Collected data:
Content starts
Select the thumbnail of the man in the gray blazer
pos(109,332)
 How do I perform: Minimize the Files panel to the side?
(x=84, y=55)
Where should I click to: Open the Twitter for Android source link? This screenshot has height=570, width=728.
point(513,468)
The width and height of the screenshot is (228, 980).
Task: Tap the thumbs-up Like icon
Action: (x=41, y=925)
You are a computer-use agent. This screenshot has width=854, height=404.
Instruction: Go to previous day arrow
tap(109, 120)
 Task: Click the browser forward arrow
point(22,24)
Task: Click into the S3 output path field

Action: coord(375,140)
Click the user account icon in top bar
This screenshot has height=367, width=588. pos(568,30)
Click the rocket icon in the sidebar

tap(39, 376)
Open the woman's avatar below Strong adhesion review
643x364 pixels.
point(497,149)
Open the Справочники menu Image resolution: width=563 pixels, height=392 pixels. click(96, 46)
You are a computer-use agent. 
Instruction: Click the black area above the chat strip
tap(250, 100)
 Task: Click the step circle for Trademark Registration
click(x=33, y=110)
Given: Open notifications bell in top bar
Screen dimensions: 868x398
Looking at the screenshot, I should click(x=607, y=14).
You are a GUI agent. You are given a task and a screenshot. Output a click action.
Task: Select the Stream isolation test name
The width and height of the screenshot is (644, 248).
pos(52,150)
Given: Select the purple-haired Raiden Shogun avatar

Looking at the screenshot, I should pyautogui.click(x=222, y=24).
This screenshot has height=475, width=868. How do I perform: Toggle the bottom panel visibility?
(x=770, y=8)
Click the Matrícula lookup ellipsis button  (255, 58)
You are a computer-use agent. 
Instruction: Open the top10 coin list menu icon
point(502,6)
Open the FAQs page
Content ends
The problem:
All lines in the records above that contain "agent" are to be reported.

Answer box:
You are a computer-use agent. This screenshot has width=854, height=404.
You are a computer-use agent. 
You are a GUI agent. You are given a task and a screenshot. Output a click action.
You are a computer-use agent. 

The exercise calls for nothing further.